Available potential energy of the three-dimensional mean state of the atmosphere and the thermodynamic potential for warm conveyor belts

Abstract. Much of our understanding of the atmospheric circulation comes from relationships between aspects of the circula- tion and the mean state of the atmosphere. In particular, the concept of mean available potential energy (MAPE) has been used previously to relate the strength of the extratropical storm tracks to the zonal-mean temperature and humidity distributions. Here, we calculate for the first time the MAPE of the three-dimensional time-mean state of the atmosphere including the effects of latent heating.
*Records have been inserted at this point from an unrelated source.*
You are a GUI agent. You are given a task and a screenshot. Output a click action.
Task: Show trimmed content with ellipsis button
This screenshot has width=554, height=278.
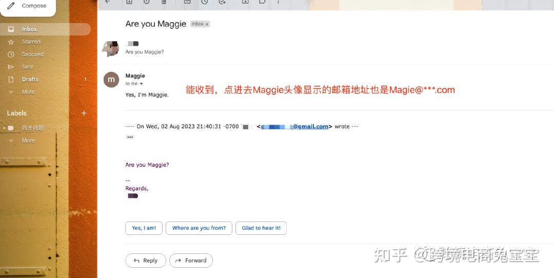[x=130, y=137]
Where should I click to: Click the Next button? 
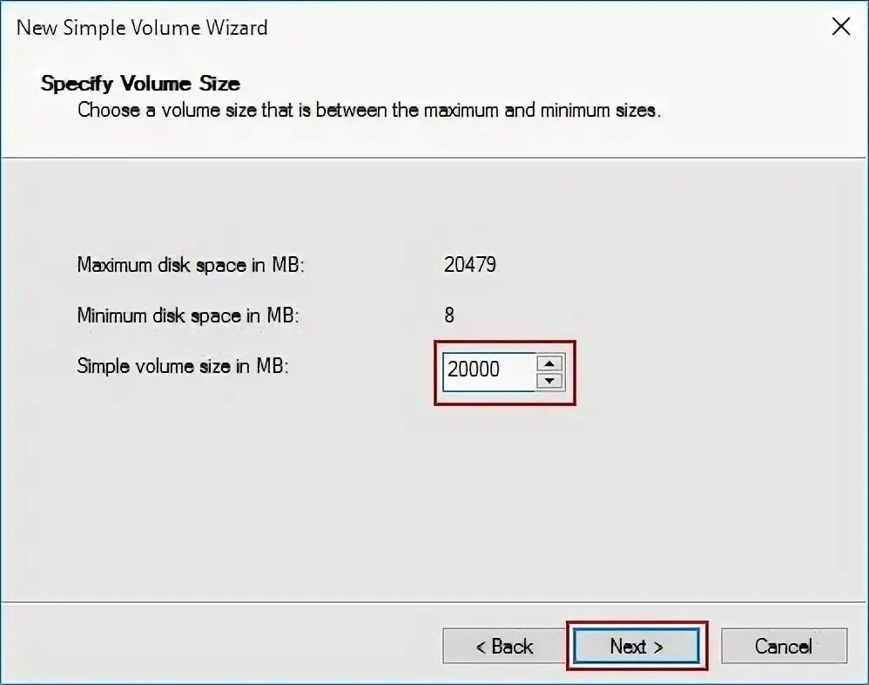click(637, 646)
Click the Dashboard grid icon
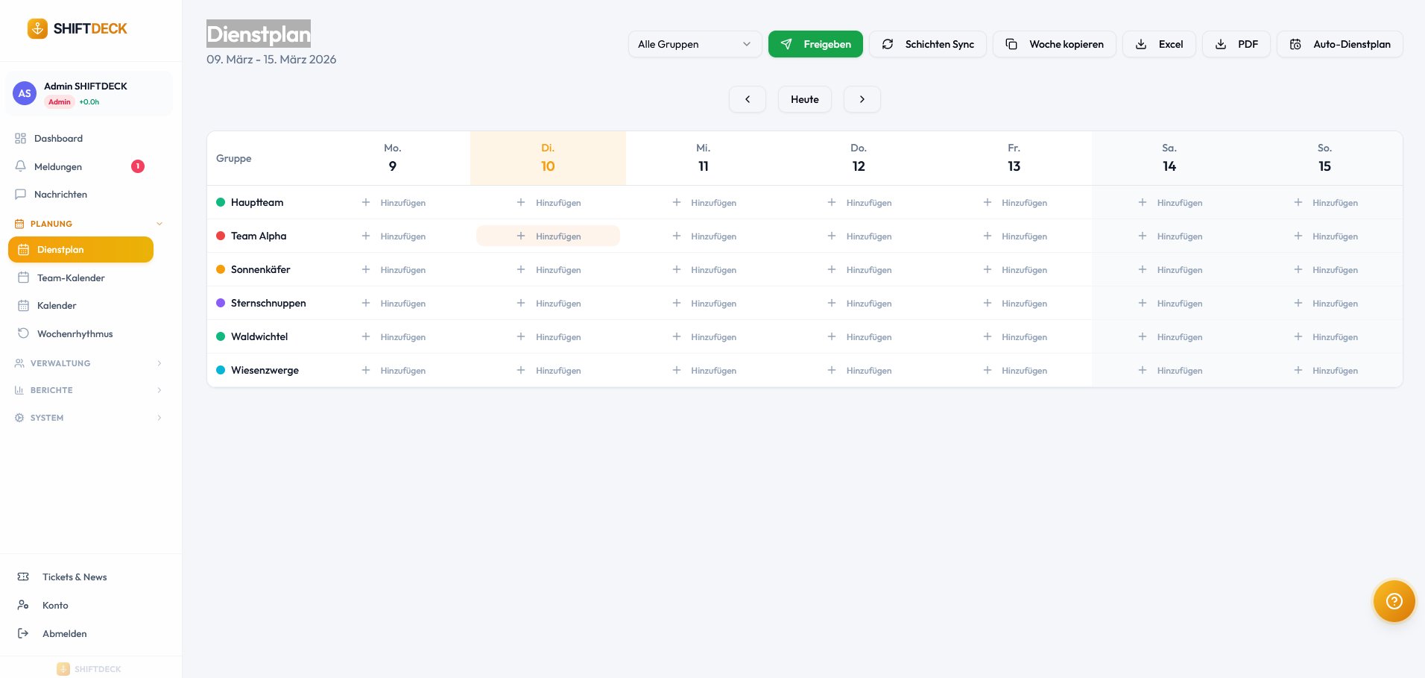This screenshot has width=1425, height=678. (x=21, y=139)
We further calculate a local MAPE by restricting the domain to an assumed eddy size, and we partition this local MAPE into convective and nonconvective components. Local nonconvective MAPE has a similar spatial pattern to the Eady growth rate, while local convective MAPE has some similarities in spatial pattern to a high percentile of instanta- neous convective available potential energy. Furthermore, the maximum potential ascent associated with nonconvective local MAPE is strongly related to the frequency of warm conveyor belts (WCBs) which are ascending air streams in extratropical cyclones with large impacts on weather. This maximum potential ascent can be calculated based only on mean temperature and humidity, and it also skillfully identifies the necessary conditions for WCBs at a given location on a specific day. These advances in the use of MAPE are expected to be helpful to connect changes in the mean state of the atmosphere, such as under global warming, to changes in important aspects of the extratropical circulation.